Task prompt → Please begin with the line containing "Open Allowed threats link" and reproduce each line exactly until the records below end, without any pictures.

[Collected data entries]
=== Begin Enclosure ===

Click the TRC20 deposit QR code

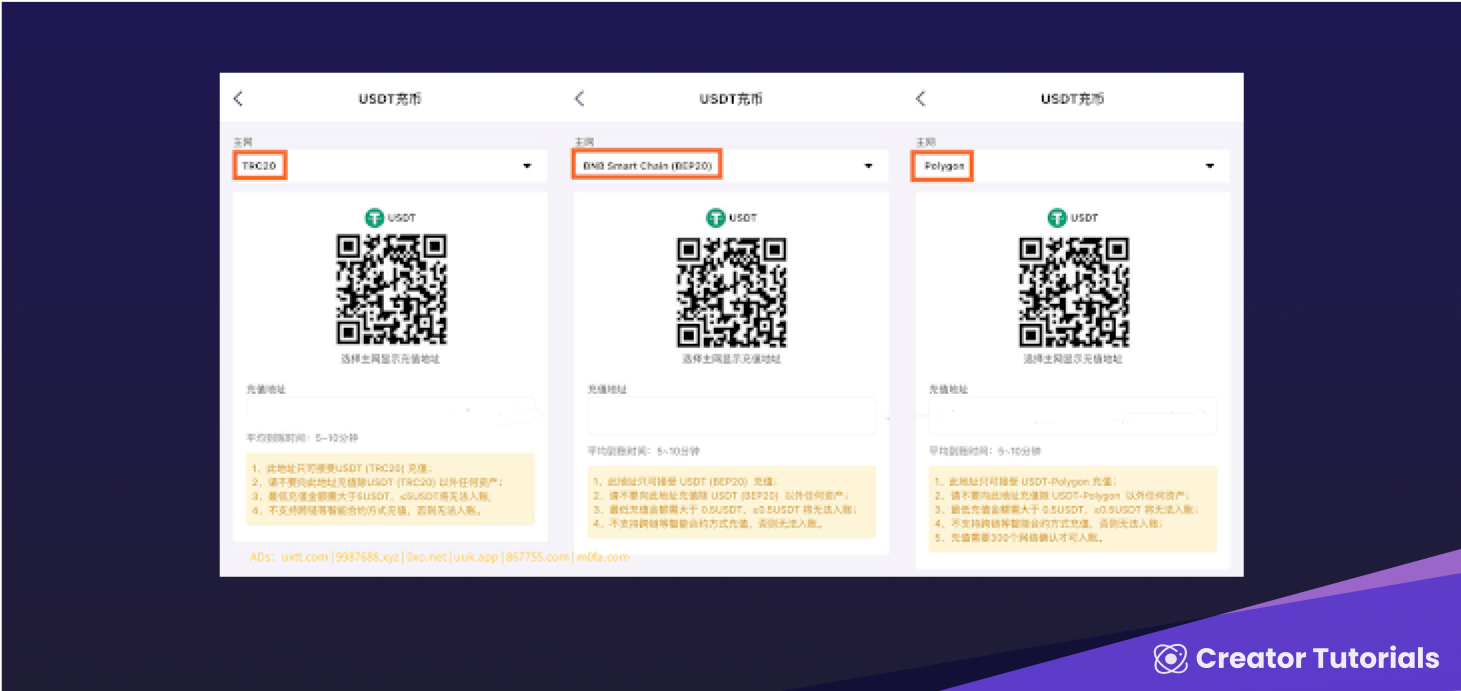391,290
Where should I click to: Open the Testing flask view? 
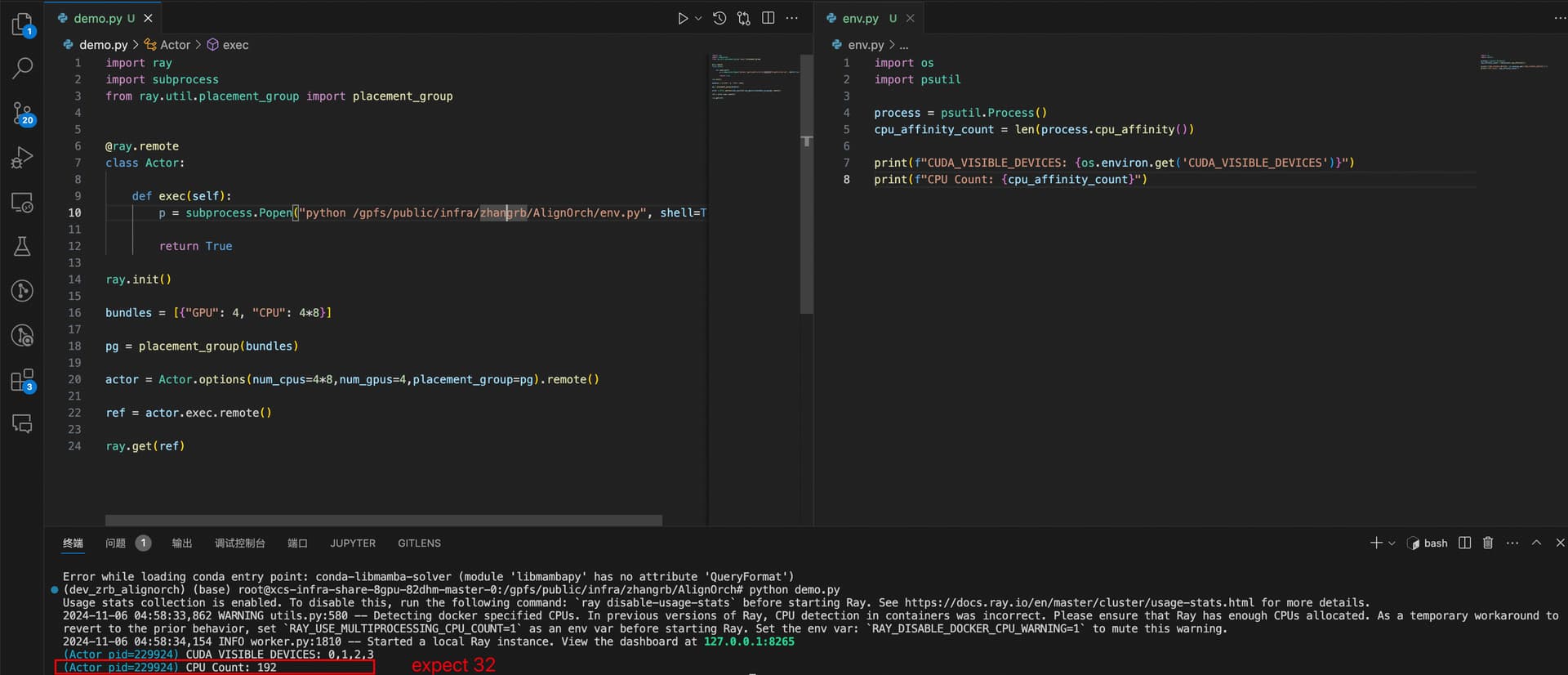click(22, 247)
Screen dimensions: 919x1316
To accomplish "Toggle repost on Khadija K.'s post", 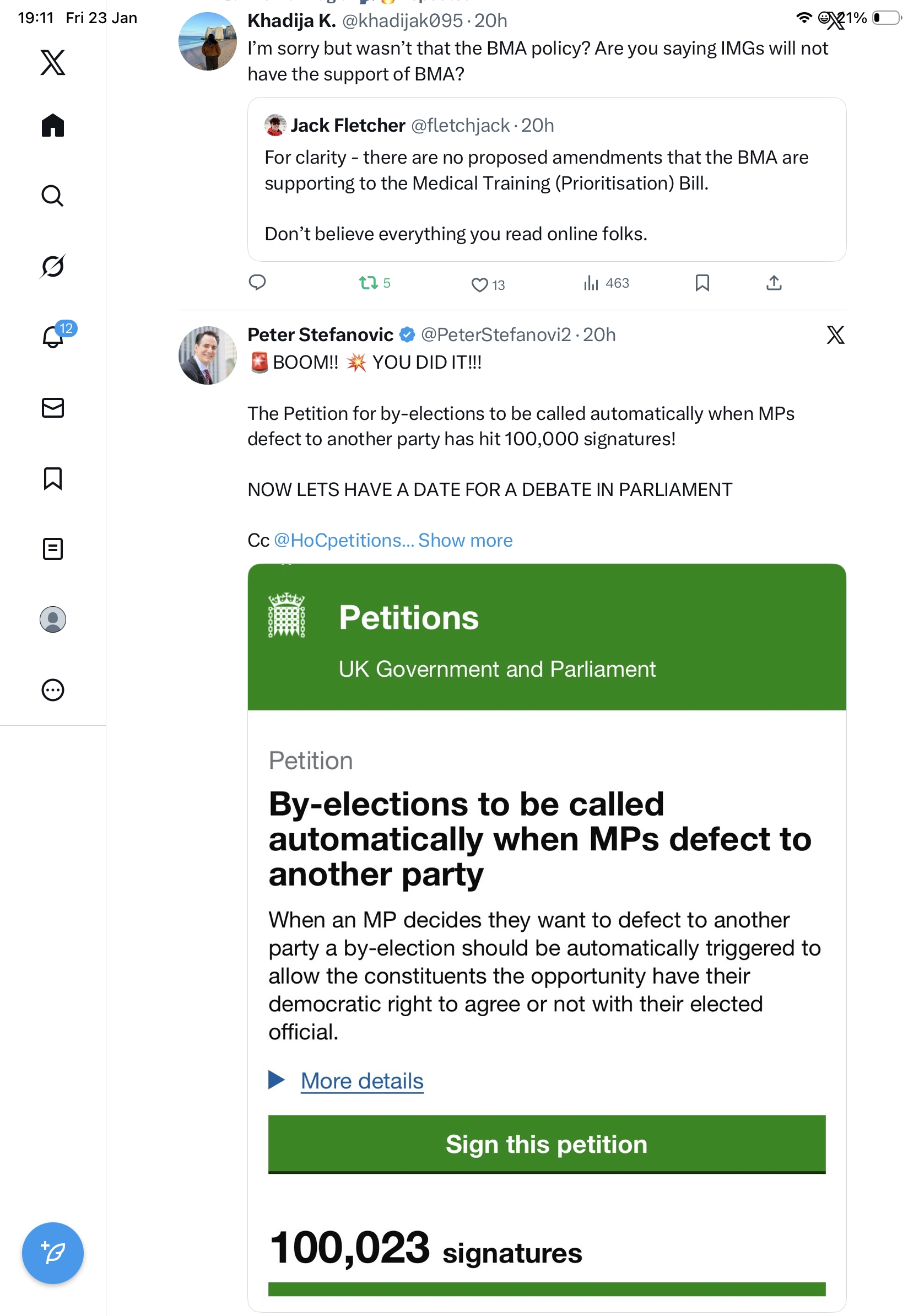I will (x=369, y=283).
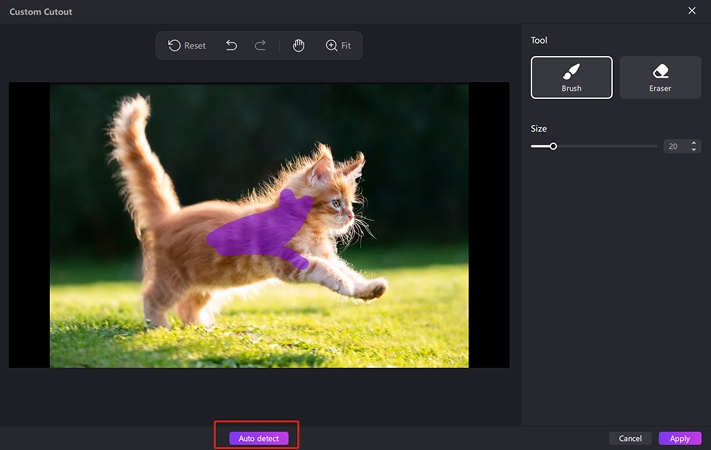Select the Brush tool
Screen dimensions: 711x450
(571, 77)
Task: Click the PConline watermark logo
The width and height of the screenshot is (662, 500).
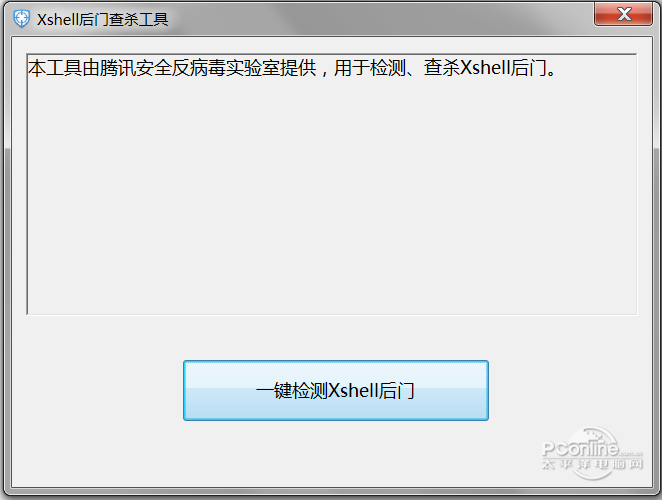Action: tap(592, 453)
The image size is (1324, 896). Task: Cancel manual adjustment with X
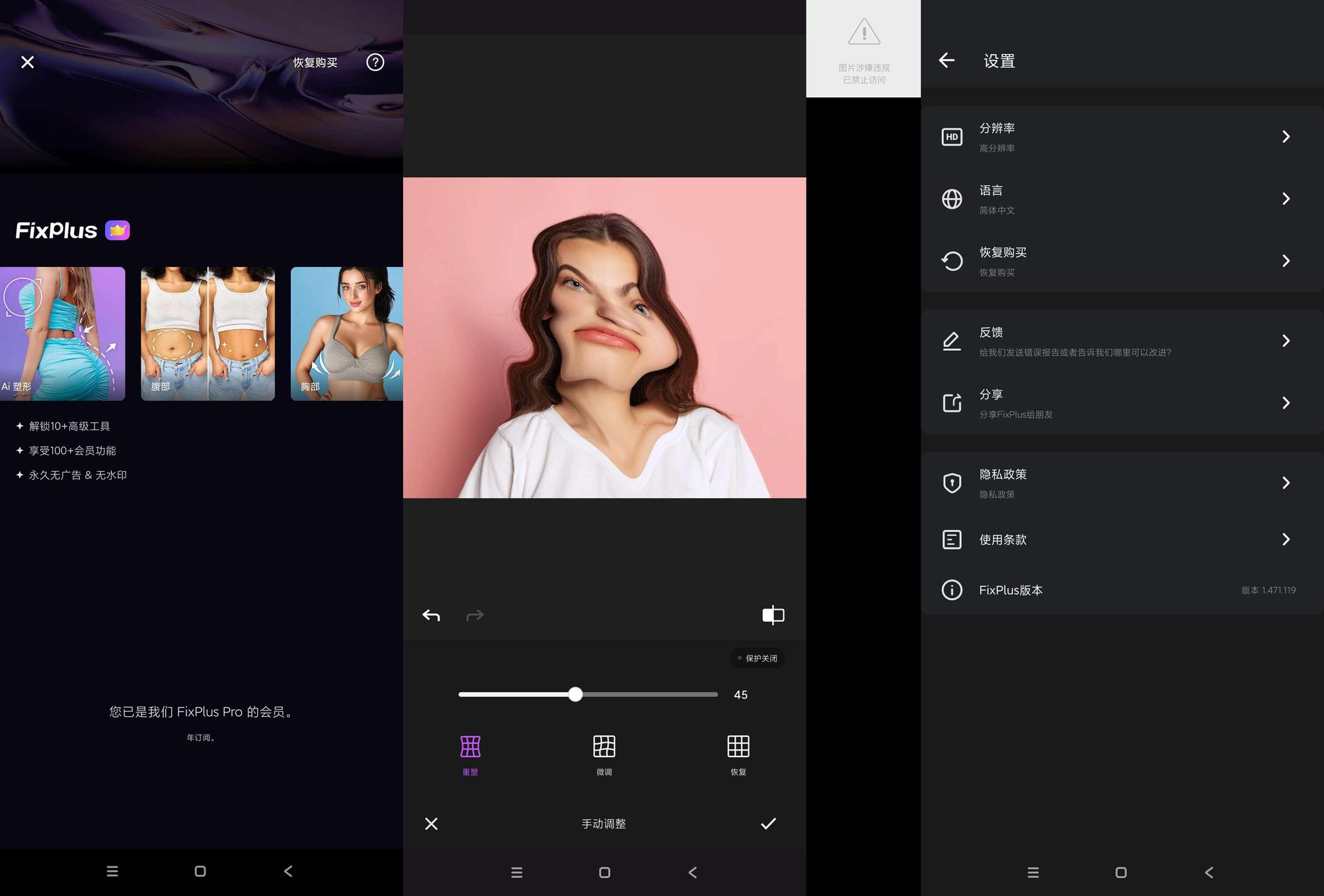coord(431,823)
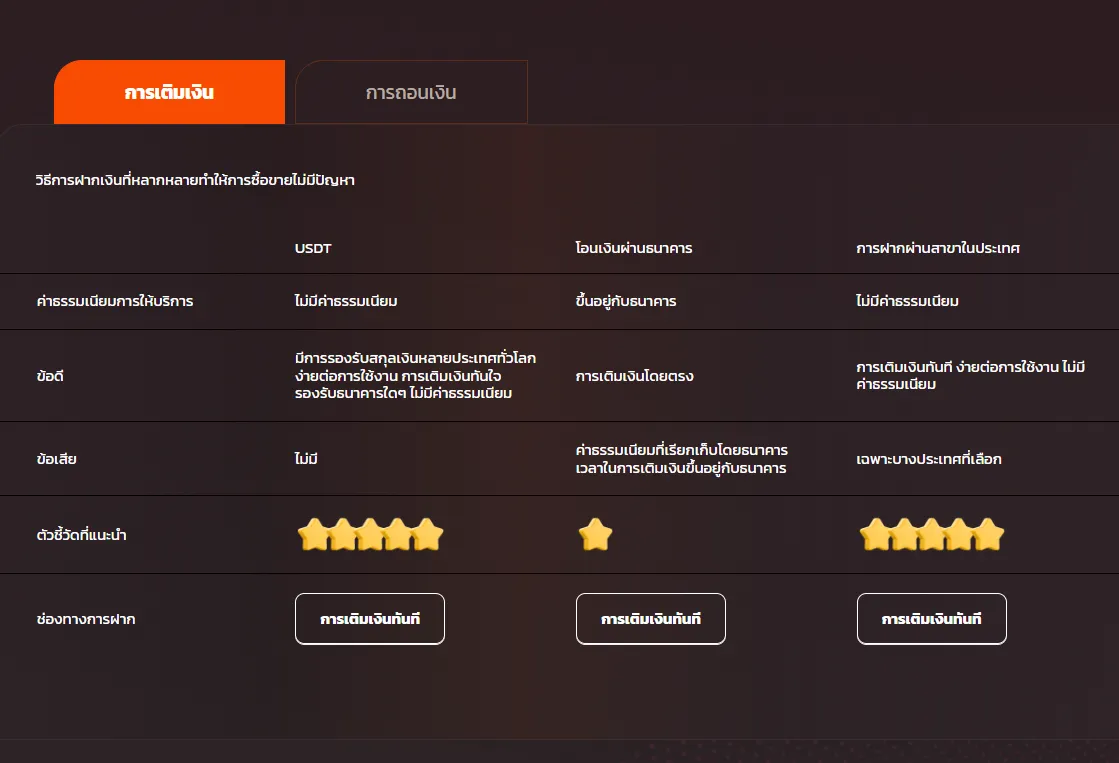Click the USDT column header
Screen dimensions: 1119x763
click(313, 248)
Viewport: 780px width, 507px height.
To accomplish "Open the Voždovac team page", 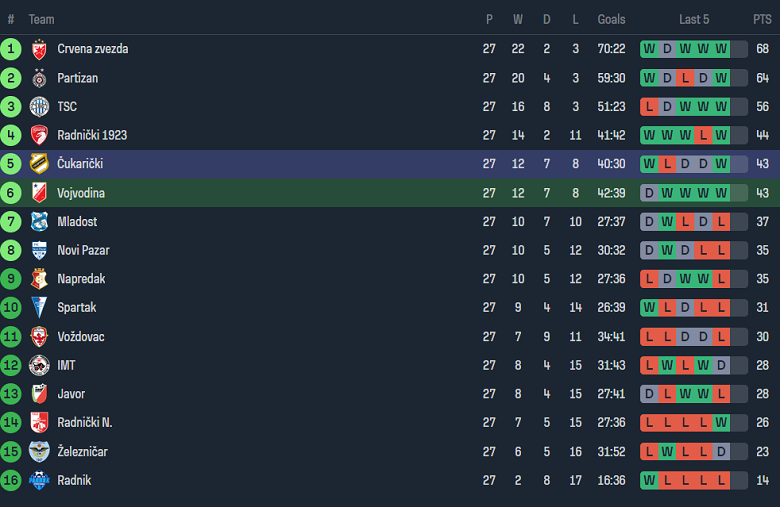I will pos(81,337).
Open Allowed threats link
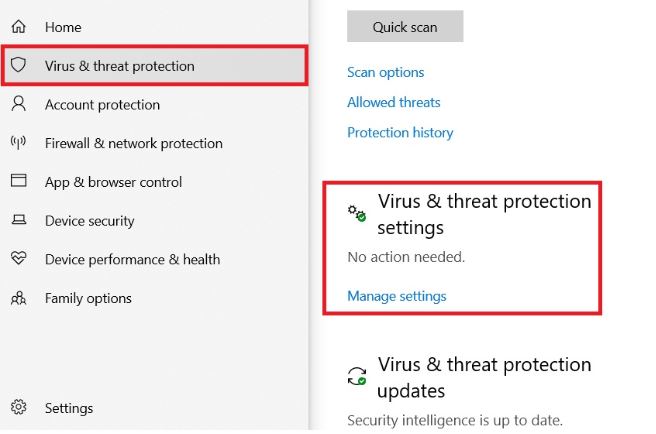This screenshot has height=434, width=656. 393,102
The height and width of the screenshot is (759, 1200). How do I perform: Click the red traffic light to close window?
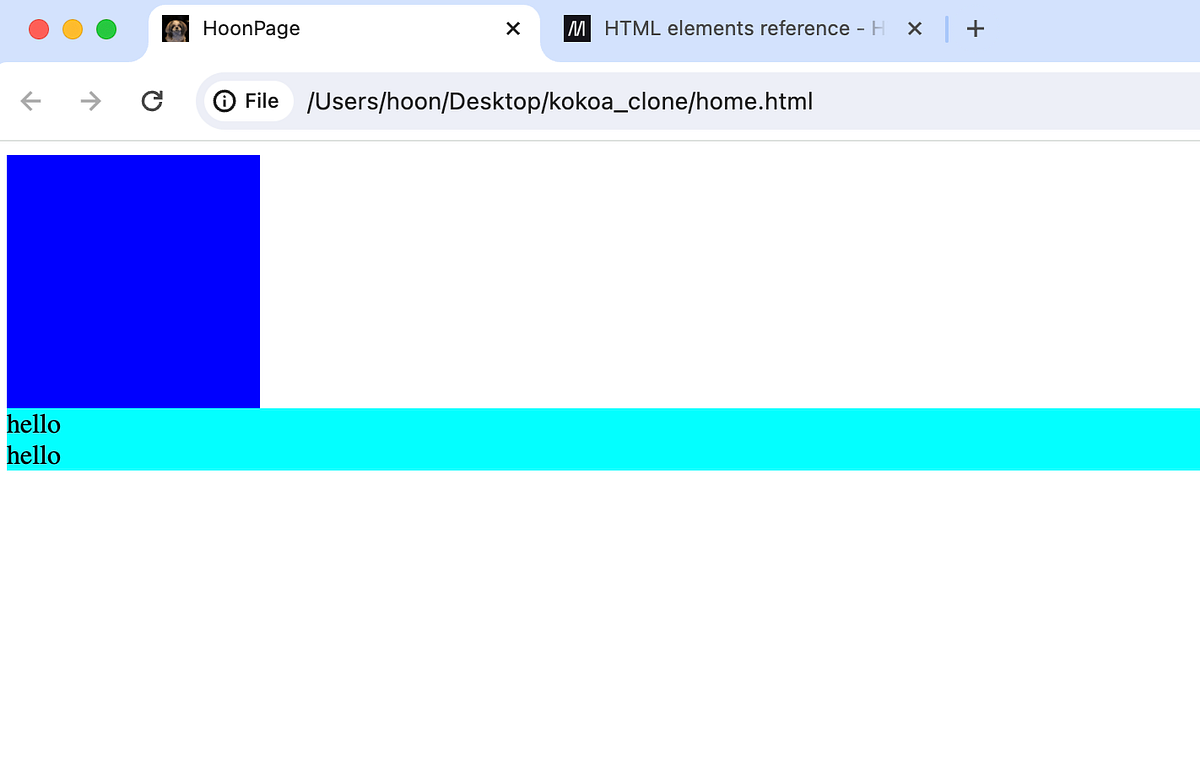click(38, 29)
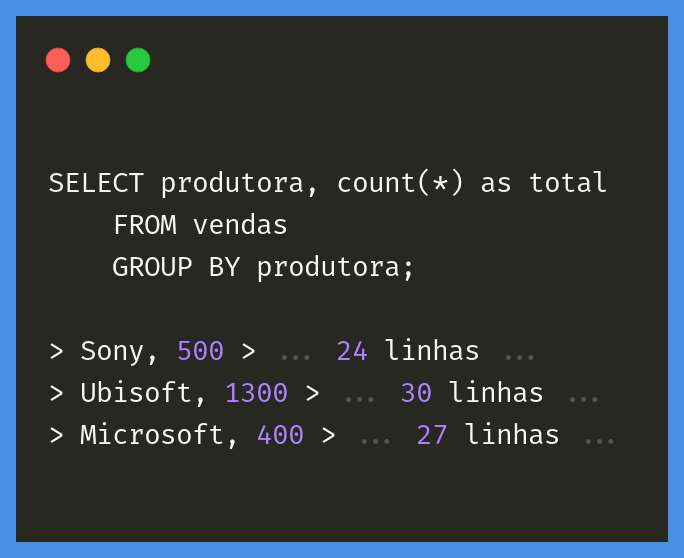Click the yellow minimize window button
Viewport: 684px width, 558px height.
pyautogui.click(x=98, y=60)
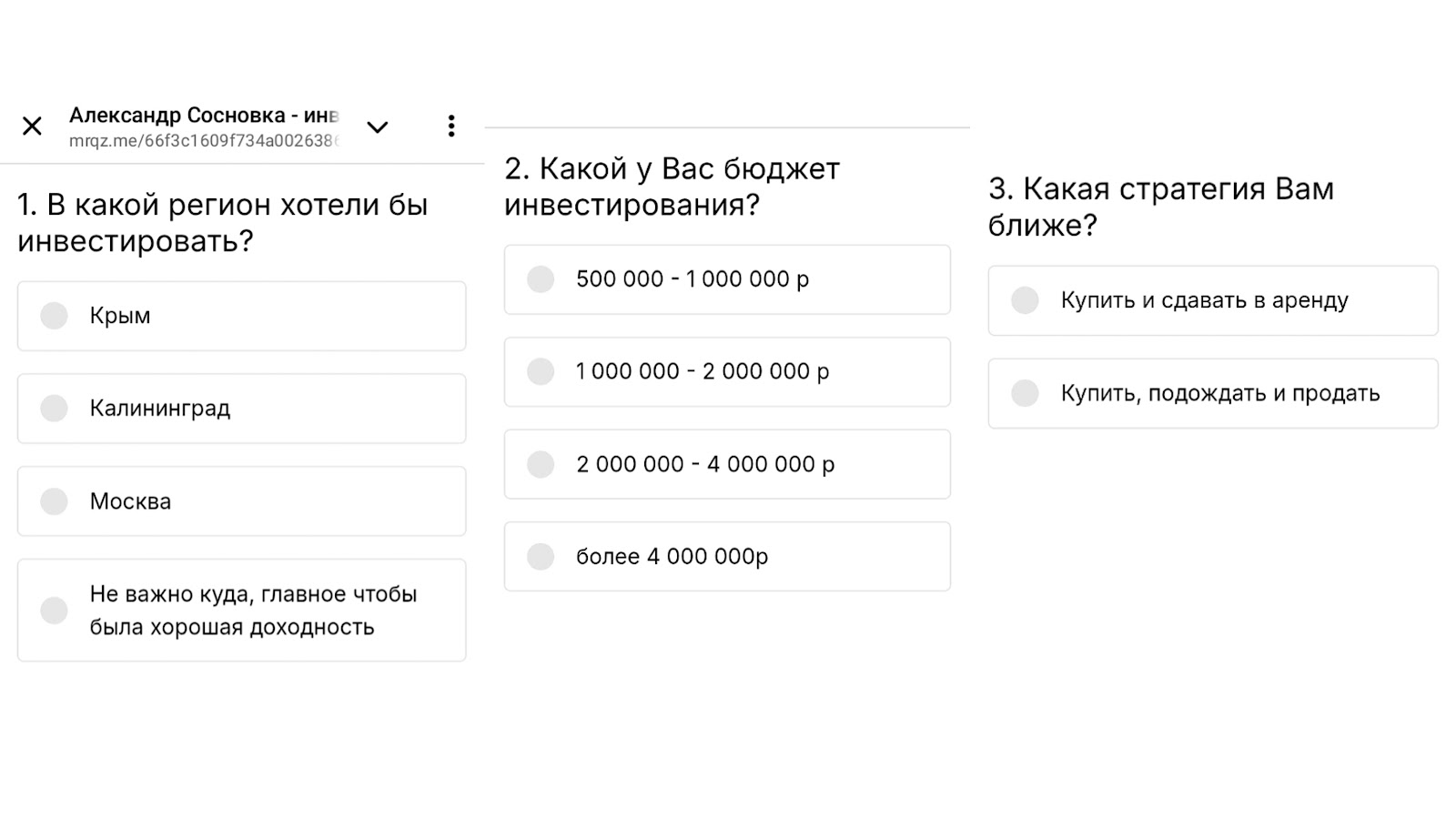The image size is (1456, 819).
Task: Select 'Купить и сдавать в аренду' strategy
Action: (x=1212, y=300)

=== End Enclosure ===

Output of the task →
Open Allowed threats link
This screenshot has height=434, width=656. 393,102
The height and width of the screenshot is (759, 1200). How do I perform: Click the red traffic light to close window?
click(38, 29)
Click the yellow minimize window button
Viewport: 684px width, 558px height.
pyautogui.click(x=98, y=60)
The image size is (1456, 819).
Task: Select 'Купить и сдавать в аренду' strategy
Action: (x=1212, y=300)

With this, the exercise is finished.